Two critical questions thus emerge from this overview of U.S.-Egyptian relations. First, what are the long-term prospects for the bilateral relationship? Can our two countries sustain a set of basic understandings that will enable us to continue to build on this thirty-year strategic relationship? Second, will the issues that plague our bilateral ties—the peace process and the debate over democratization—be manageable? Can we find a way to differ without affecting the core of our relations, or will differences ultimately erode the foundations on which our relationship exists?
These questions are inextricably bound together. One of the most persistent aspects of our foreign policy and political culture has been the notion that democracy is an idea that other countries ought to embrace. Walter Russell Mead of the Council on Foreign Relations has described four strains of thinking in U.S. policy that reappear almost no matter who sits in the White House—what he calls the Hamiltonians, who favor an alliance between national government and big business; the Wilsonians, who look to America’s moral obligation and interest to spread American values and the rule of law throughout the world; the Jeffersonians, who seek to safeguard democracy at home and avoid unsavory allies and policies that increase the risk of war; and the Jacksonians, who emphasize our physical security and economic well-being, and while not seeking a fight, will not shy from one and will go all out to win, if provoked.2 All of our presidents have a little bit of all of these attributes in them. Our friends, as well as our adversaries, need to study this and understand the motivations that drive American leaders.

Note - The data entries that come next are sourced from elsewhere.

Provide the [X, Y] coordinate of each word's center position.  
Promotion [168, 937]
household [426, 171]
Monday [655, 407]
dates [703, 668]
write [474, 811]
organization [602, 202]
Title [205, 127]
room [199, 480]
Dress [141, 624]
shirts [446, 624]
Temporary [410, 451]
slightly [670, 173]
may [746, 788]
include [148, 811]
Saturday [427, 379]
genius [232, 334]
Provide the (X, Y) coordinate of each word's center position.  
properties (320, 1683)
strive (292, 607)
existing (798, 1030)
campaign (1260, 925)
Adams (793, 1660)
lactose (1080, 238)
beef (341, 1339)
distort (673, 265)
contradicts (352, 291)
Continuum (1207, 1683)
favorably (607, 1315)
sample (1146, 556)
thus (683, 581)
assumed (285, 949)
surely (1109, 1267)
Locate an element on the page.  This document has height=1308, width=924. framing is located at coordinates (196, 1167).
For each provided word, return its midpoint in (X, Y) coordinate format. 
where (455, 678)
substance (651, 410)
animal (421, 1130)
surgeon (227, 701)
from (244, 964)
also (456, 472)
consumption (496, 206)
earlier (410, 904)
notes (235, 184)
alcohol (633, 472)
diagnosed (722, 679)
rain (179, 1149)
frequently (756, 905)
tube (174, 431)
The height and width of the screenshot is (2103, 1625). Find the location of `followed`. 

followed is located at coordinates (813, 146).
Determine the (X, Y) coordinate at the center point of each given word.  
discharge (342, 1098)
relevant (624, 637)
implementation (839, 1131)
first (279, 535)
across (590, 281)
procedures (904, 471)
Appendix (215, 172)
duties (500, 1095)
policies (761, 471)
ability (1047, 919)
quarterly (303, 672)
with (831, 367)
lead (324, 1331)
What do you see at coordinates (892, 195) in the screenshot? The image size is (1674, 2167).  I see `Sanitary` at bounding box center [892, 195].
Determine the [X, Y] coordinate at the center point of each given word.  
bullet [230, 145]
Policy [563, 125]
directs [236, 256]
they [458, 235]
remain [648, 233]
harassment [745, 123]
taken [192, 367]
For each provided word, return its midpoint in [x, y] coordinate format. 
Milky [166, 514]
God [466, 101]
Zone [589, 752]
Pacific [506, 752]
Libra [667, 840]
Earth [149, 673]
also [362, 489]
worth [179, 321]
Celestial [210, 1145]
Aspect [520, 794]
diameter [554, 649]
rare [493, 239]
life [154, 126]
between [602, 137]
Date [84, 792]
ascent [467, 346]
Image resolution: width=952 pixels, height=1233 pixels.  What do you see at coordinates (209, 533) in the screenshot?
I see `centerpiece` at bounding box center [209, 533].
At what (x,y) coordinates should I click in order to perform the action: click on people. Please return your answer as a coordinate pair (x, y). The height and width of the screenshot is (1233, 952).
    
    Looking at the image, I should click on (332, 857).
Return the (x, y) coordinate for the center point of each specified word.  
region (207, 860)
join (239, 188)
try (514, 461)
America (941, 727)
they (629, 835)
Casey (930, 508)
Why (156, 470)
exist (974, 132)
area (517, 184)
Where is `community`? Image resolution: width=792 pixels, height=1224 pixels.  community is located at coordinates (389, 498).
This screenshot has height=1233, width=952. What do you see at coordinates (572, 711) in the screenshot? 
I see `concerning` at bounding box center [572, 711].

But by the same token, it behooves us to try to understand the political history and social culture that motivate the policies of other countries. Egypt is and will remain a land of contrasts, where rich and poor, urban elites and rural fellahin, Westernized business executives and Islamic fundamentalists, “Egypt-firsters” and pan-Arab nationalists will co-exist in a mosaic held together by a common past and a strong central government.
So what is to be done? First, we must recognize the value to both of us of the intimate bilateral relationship we have constructed over thirty years—that is, to avoid as much as possible escalating problems and differences into crises.
Second, both sides need to improve their ability to listen to each other. In our dialogue with Egypt, we need to listen to each other much more carefully.
Third, we have a mutual interest in working together, constructively, toward an Arab-Israeli peace settlement. Better use can be made of more positive Egyptian-Israeli relations as a demonstration effect for a comprehensive peace settlement.
Fourth, it would be wise for Egyptians to undertake their own internal assessment of the value of political liberalization, not one choreographed or coming under pressure from the outside. They need to shut out the noise from the outside and to look at themselves in a mirror. Egypt is in the midst of an interesting and challenging period in its modern political history, when there is uncertainty over succession, a serious threat internally from the Muslim Brothers and like-minded friends, and where nascent movements for political reform such as the Kifaya (Enough) movement or the Ghad (Future) party are seeking legitimacy. If Egyptians prefer not to listen to outside advice, then let the debate about reform flourish within Egyptian society.